Bir kaç gün içinde, RecepTayyip Erdoğan, en yetkili kişi olarak avuçlarının içinde tuttuğu devlet kuşunu havalandıracak ve kuş kimin başına konarsa o Cumhurbaşkanı seçilecek.
Kuşun seçeceği kişinin kadın veya erkek olması, seçilmeye ehil olup olmaması, geçmişinde düzenlenmiş bir dosyanın bulunup bulunmaması, Keloğlan gibi kafasının kel olup olmaması, yaşlı, genç, soylu veya çoban olması hiç önemli değildir.
Bir bakarsınız. kuş meydanlara toplanan mahşeri kalabalıktan ürker, onlara burun kıvırır, döner dolaşır kendisini serbest bırakanın omzuna konar, belli mi olur.
”Talih kuşu” ne derse o…
Bu iktidar değil miydi ülkeyi AB’ye taşımak, ülkenin Batı kurallarına göre yönetilmesini isteyen.
Böyle durumlarda oralarda işleyen kuralların bizim için de geçerli olması gerekmez mi?
Örneğin, o ülkelerde Cumhurbaşkanı adayları bir, iki ay öncesinden açıklanr.Adaylar kamuoyunda tartışılır. Her birinin kirli çamaşırları ortaya dökülür.
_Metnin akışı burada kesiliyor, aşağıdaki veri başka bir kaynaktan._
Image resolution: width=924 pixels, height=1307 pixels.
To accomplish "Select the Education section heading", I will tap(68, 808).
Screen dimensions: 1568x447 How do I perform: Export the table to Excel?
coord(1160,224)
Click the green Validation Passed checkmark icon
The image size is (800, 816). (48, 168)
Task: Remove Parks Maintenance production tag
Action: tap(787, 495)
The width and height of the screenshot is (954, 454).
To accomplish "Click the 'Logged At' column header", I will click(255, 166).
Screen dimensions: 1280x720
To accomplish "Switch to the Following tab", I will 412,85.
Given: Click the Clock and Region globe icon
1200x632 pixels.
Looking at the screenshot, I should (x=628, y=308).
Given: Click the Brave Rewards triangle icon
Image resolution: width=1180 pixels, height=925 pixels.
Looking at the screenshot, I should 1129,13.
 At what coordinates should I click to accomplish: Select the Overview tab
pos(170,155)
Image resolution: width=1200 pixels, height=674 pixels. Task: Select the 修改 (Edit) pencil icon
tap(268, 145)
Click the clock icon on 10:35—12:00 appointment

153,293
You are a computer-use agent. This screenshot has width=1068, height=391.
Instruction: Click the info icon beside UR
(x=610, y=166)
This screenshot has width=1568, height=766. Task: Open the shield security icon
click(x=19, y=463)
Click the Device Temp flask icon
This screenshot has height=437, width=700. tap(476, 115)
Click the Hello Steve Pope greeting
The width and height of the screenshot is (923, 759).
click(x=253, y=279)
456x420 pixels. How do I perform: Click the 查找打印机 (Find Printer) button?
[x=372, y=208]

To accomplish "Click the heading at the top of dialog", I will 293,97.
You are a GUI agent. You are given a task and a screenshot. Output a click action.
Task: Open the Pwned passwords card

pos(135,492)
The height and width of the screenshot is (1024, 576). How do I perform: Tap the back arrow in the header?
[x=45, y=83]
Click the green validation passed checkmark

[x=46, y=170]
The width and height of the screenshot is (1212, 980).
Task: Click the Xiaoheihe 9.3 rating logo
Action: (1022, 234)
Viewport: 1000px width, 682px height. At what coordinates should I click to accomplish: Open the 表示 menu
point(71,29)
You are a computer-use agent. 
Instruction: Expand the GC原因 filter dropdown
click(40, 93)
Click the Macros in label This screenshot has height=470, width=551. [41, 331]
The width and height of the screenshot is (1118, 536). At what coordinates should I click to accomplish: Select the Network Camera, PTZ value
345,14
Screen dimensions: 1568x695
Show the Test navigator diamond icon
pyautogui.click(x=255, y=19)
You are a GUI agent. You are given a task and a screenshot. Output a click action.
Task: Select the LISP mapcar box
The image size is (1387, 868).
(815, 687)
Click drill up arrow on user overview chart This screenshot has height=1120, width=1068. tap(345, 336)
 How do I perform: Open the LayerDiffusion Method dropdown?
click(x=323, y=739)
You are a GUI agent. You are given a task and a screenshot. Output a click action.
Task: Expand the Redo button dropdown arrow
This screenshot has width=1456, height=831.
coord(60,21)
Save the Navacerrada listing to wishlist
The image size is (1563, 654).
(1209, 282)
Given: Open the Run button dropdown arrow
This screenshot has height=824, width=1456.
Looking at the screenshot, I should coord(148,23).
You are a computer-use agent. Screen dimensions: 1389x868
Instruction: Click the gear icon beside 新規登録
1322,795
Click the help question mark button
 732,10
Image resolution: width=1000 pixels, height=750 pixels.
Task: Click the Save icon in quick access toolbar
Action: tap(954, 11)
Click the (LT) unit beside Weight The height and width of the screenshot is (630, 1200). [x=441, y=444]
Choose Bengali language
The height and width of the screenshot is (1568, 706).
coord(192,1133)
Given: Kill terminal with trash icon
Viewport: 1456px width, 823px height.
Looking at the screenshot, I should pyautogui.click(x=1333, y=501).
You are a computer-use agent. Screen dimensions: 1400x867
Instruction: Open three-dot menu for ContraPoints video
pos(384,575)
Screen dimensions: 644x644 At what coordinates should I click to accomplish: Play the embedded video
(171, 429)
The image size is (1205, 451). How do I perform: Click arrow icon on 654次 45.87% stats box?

Hangi konuda ne düşündüğü araştırılır, tatışılır ve ona göre bir karar verilir.
Ancak bizim için bunlar geçerli değildir.
Bizde belirleyici olan,kamuoyu, yasalar, hukuk kurallardan ziyade talih kuşudur.
Biz, eskiden padişahlarımızı da böyle seçmiyor muyduk?
O talih kuşu değil miydi, iki koyunu, dört keçiyi gütmesini bilmeyen kel çobanı padişah yapan, ya da padişşahın kızının koynuna girme mutluluğuna erdiren..
Bugün de bir kişiyi züğürtken milyoner yapan yine o talih kuşu değil midir?
He ne kadar AB’ci ve Batılı gibi görünmeye çalışsak da bizim yoğurt yiyiş tarzımızda Osmanlı’nın etkileri görülür.
Hher şeyimizde olduğu gibi demokrasiye kuş kondurmada da üstümüze yoktur.